◆ TASK TO COMPLETE ◆
Given the entries below, would you transcribe exactly the lines starting at the one with "Choose the 新春限定小南 portrait" and ending at the one with "This screenshot has width=680, height=570.", both kept, pictures omitted, nothing extra?

◆ SOURCE DATA ◆
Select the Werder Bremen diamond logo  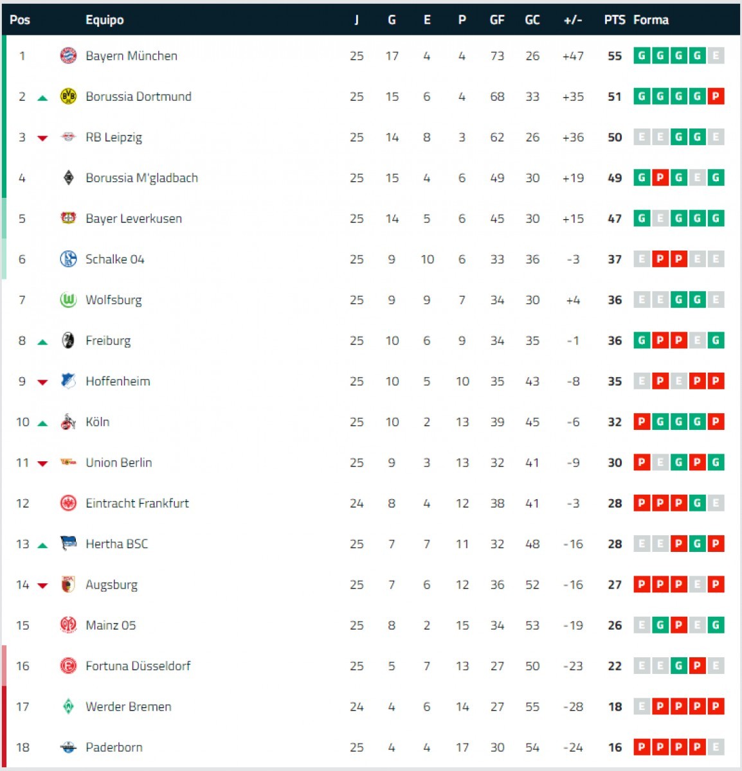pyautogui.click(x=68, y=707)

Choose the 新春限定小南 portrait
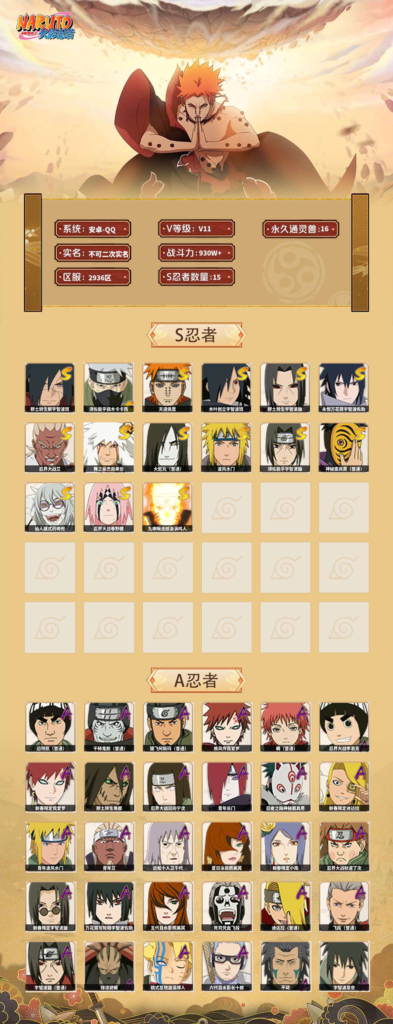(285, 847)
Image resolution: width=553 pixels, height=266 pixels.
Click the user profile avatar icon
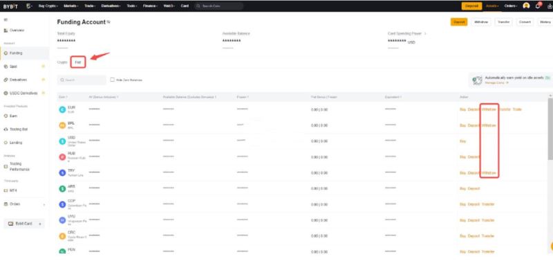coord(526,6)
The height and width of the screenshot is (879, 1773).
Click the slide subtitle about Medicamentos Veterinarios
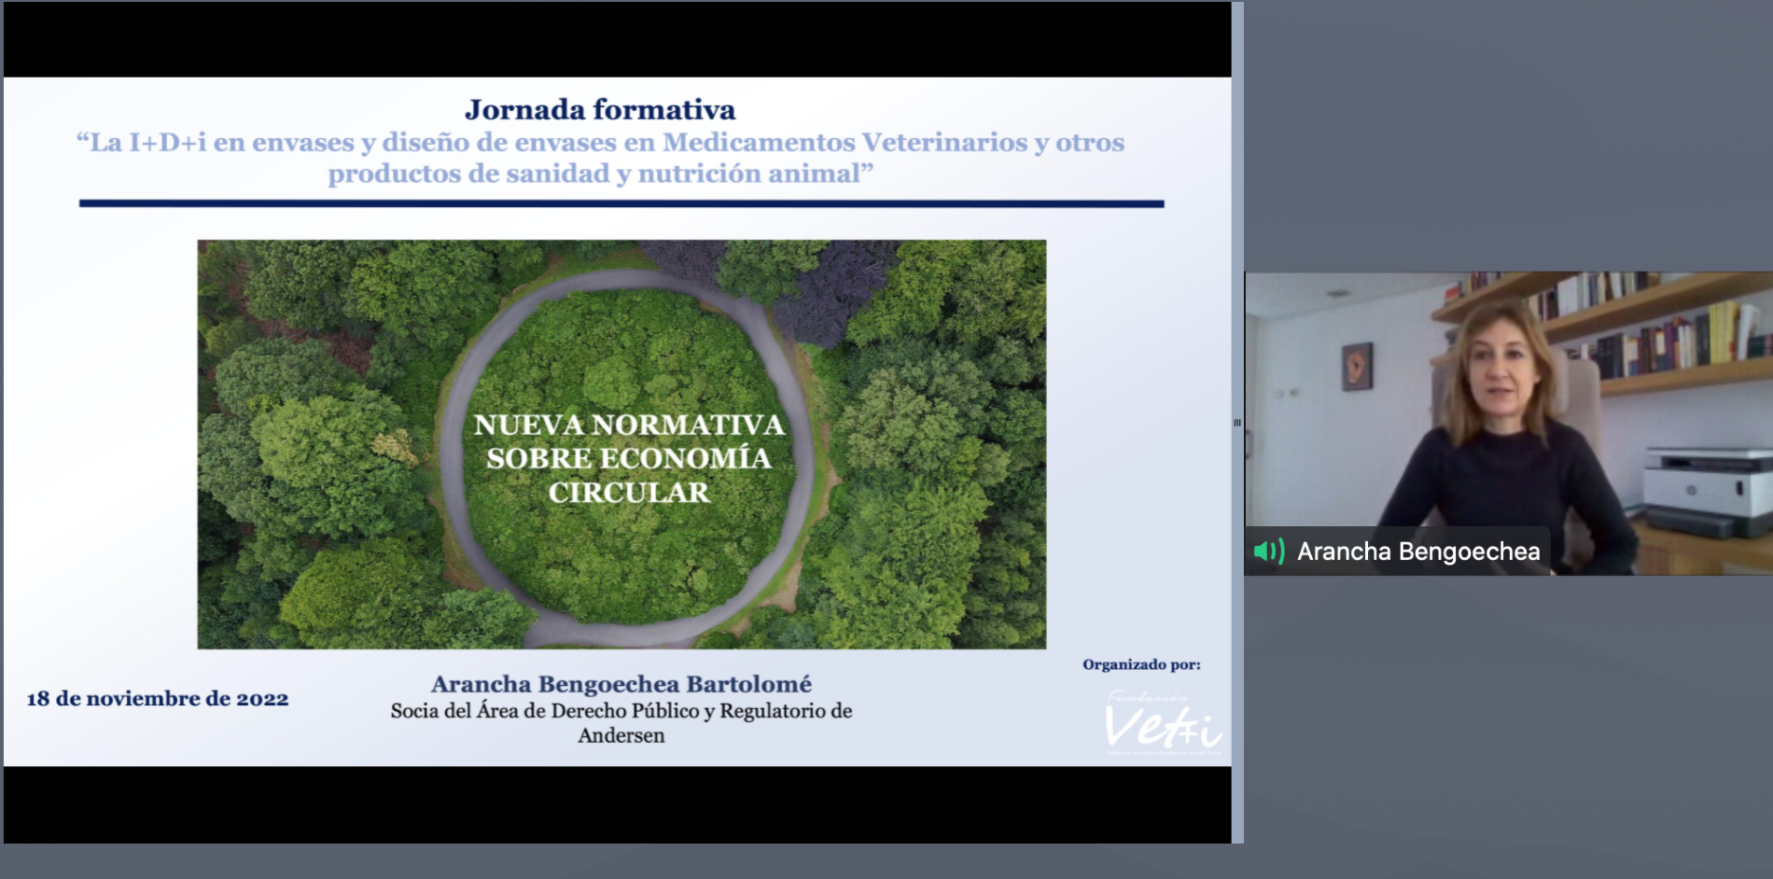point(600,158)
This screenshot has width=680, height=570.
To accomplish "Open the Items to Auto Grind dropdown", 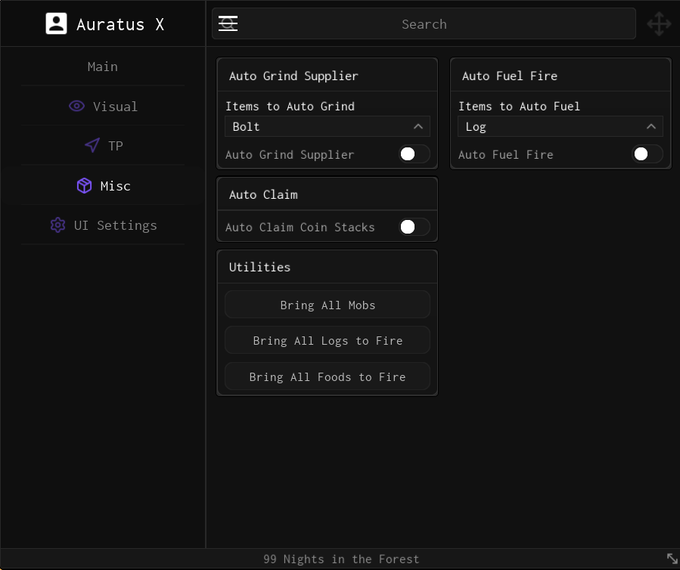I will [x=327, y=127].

==

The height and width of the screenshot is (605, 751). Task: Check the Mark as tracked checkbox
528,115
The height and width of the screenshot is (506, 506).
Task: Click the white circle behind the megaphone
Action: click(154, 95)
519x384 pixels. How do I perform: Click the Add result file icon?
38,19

◆ OUTPUT OF THE EXERCISE ◆
Choose the 新春限定小南 portrait
(285, 847)
Image resolution: width=553 pixels, height=266 pixels.
Click the user profile avatar icon
coord(526,6)
The height and width of the screenshot is (879, 1773).
Click the slide subtitle about Medicamentos Veterinarios
point(600,158)
This screenshot has width=680, height=570.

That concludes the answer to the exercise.